The other day I made a quick little skirt. That morning N mentioned pompoms and I vaguely recalled that a skirt-a dress-a something with pompoms had been in demand for quite some time. So after I put baby M down for his afternoon nap I got to work. By the time he woke up (an hour and half later) there was a skirt.
N wore it immediately to an afternoon tea party that we were heading out for, and for some reason I felt like I had accomplished sewing that felt meaningful to me after a really long time.
Which brings me to sharing some things that I have been thinking about recently. Lately everything just feel like a rush. Whatever little time I get from M, I want to spend it with N, which leaves too little time to embark on anything. Actually perhaps what I am really talking about here is energy. Baby M goes to sleep, we eat dinner, N goes to bed and then all I want to do is lie on the sofa and watch meaningless TV before crashing out. With what I do manage to get done, I feel like I am not really into it. I guess what I saying is that, one the one hand I am eager and almost desperate to sew, but on the other hand, when it actually comes down to doing it, the word that comes to mind is “chore.” And the minute I actually think that, I feel, no-no-no that is all wrong, it is not meant to be like this, because really it is the one thing that gives me so much joy.
So I tried to figure out what some of the issues are. And perhaps it is these: I plan very little because I enjoy spontaneous sewing and embarking on a project. Which means that when I can’t plan I hardly sew anything that feels new or challenging to me. Again because that would require some planning. And then sometimes things stay in my head for so long that by the time I actually get down to do it they are over-thought and don’t seem all that exciting any more.
What to do? My couple of new year resolutions then I think are going somewhere along these lines. 1. Think of something new, previously un-made for every few weeks or perhaps every month and really plan this well in terms of what each step really consists of. 2. Keep working space clean, so that the next time I have a bit of time I can get into things quickly (otherwise clearing up last times mess takes forever!) 3. Hand sewing projects (which in any case I love) to accompany the meaningless TV watching. 4.And, if present mood demands a quick gratification project, give into that demand rather than getting caught up in a situation where I spend a huge time feeling indecisive about whether to indulge in this small quick thing or to work on the larger project.
Which essentially means I want to have three things going on at one time:
- large (as I see new, and for that reason possibly a time consuming) project
- hand sewing something
- instant gratification project (as and when the mood strikes).
Somehow writing this down feels much better, and not so complicated.
And perhaps this skirt came out of such quick and unconscious acting upon that itch to stitch and make something fast. I have to say, love it as much as N does!

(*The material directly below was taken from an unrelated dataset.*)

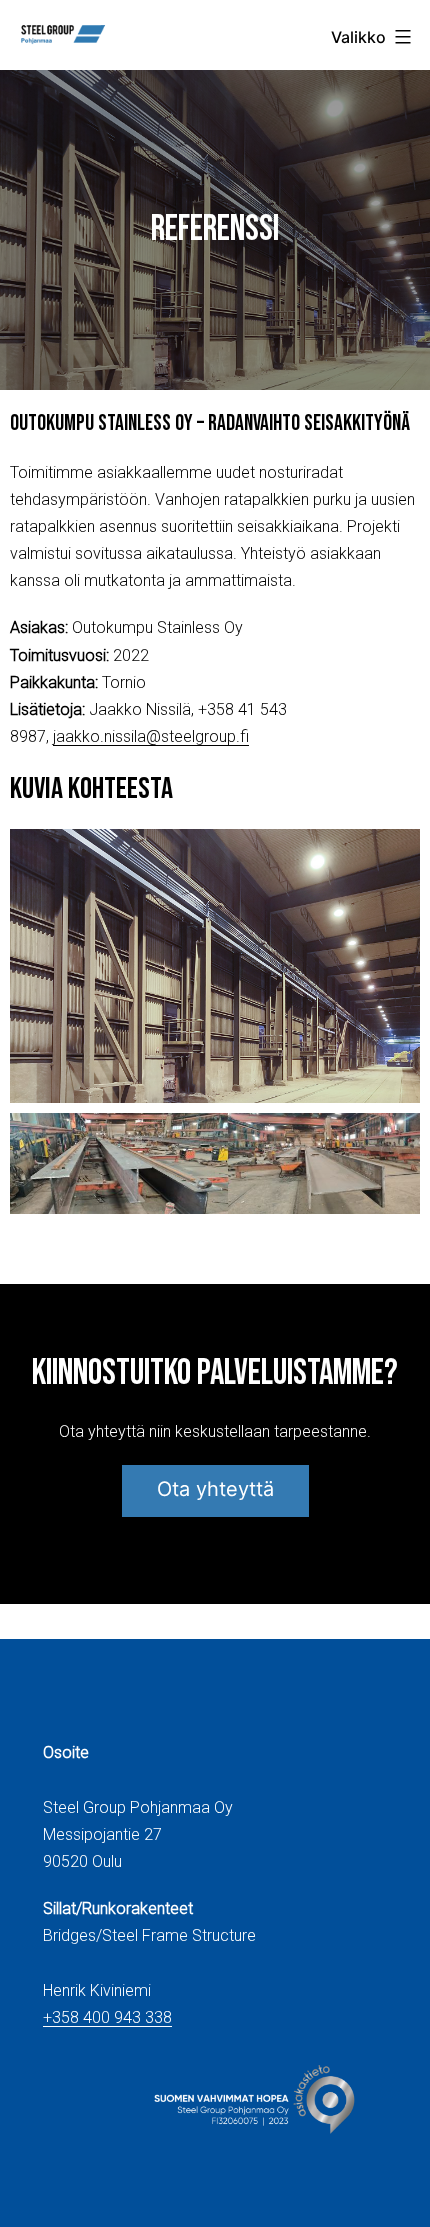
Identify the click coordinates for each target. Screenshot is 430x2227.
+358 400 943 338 (107, 2017)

The pattern I had in mind is the Lazy Day’s Skirt from Oliver+S, which I have used before but which I admit to not consulting at all this time. It is essentially two rectangles stitched up. I added a separate hem facing at the bottom and encased the pompom ribbon between the two layers of fabric. The fabric is Lotta Jansdotter, but I am afraid I don’t remember what it is called anymore.
So that’s that from me for this last week. Oh yes, and I also finally sent out my Secret Valentine Exchange package. Did you get a chance to participate?
Putting it together didn’t come so easy this time, but that’s for another time.
So, how do you organise sewing, or motivate yourself when time and energy seem to be on a wane?